Daihatsu Motor has introduced its new KF minicar engine, previewed earlier this year at the Tokyo Motor Show. The 660cc Topaz KF achieves 5% greater torque, 10% better fuel economy and is 25% lighter than its predecessor.

The three-cylinder, 12-valve engine uses long-stroke pistons and ultra-compact combustion chambers, enhanced with high efficiency intake ports, friction-reduction technology, and high-strength aluminum cylinder block.

The engine generates peak output of 43 kW (58 hp) and peak torque of 65Nm.

Daihatsu will manufacture the KF engine together with the 1.0-liter 1KR minicar engine, which it developed in cooperation with Toyota Motor Corp. The firm plans to make the two engines at a combined rate of 1 million units a year.

The first car to carry the KF engine will be a new minicar model that Daihatsu plans to release in December. After that, it will use the new engine in a broader range of models.

To reduce emissions, Daihatsu is combining the KF engine with its “Super Intelligent Catalyst” technology, which is designed to prevent rhodium and other precious-metal catalyst materials from degrading and quickly activates the catalysts soon after the engine starts.

Daihatsu“ Super Intelligent Catalyst”. Click to enlarge.

The original “Intelligent Catalyst” provided self-regeneration in a palladium-based catalytic converter.

The technology achieved a major reduction in the amount of palladium used in automotive catalysts, and also lowered the cost of the catalyst. By the end of September 2005, the number of vehicles equipped with the original Intelligent Catalyst had exceeded 1,500,000 units.
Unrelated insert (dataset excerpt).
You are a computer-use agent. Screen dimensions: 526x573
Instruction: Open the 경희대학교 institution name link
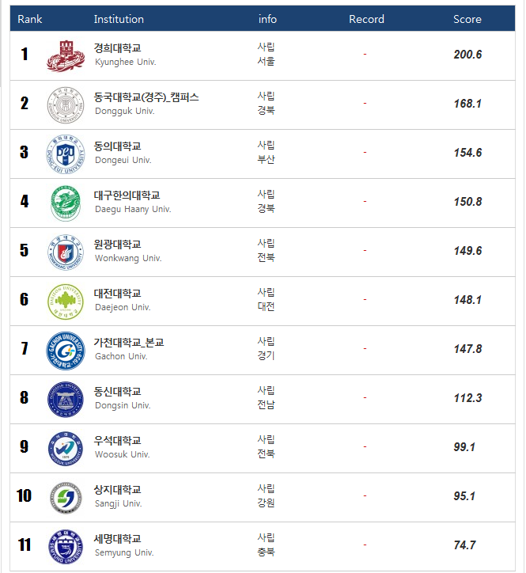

The Super Intelligent Catalyst, also introduced at the Tokyo Motor Show in October, extends that self-regenerative function to support rhodium (Rh) and platinum (Pt), as well as the original palladium (Pd), thereby covering the three most commonly used precious metals in catalytic converters.

Automotive catalysts are continuously exposed to high operating temperatures of 800°C or more, causing the metal particles to agglomerate and grow, thereby decreasing overall surface area and deteriorating catalytic activity.

In anticipation of this degradation, an extra portion of precious metals is used in the manufacture of catalytic converters to compensate for the reduction of the working surface areas of the metals in order to maintain their catalytic performance for a longer time.

In the Super Intelligent Catalyst the metal ions of platinum and rhodium are placed in a special perovskite-type ceramic crystal lattice, and surrounded by six ions of oxygen.

Platinum and rhodium react in response to an inherent fluctuation in the oxygen concentration of exhaust gas from a gasoline engine. Platinum and rhodium come out of the perovskite-type ceramic crystal and form metallic nano-particles when there is insufficient oxygen.

Conversely, when there is surplus oxygen, the metallic nano-particles of platinum and rhodium return to the perovskite-type crystal as metal ions. This motion is repeated according to the natural fluctuation of the exhaust gas, and is called the self-regenerative function.

The motion of platinum and rhodium in and out of perovskite-type crystal occurs continuously, and the particle growth of platinum and rhodium is suppressed by the self-regenerative function. As a result, the Super Intelligent Catalyst is able to maintain excellent catalytic performance using only a small amount of precious metals.

The original Intelligent Catalyst with a self-regenerative function for palladium (Pd) was developed in 2002, and it contained lanthanum and iron as the LaFePdO3 perovskite. However, when the LaFeO3 perovskite crystal is used for platinum and rhodium, since the stable valences differ from Pd, the self-regeneration does not function well.

The new Super Intelligent Catalyst uses of a completely new perovskite-type crystal consisting of a different composition to support the additional metals.

The Super Intelligent Catalyst technology makes it possible to reduce the amount of precious metals used in catalysts, which should, in turn, reduce the cost.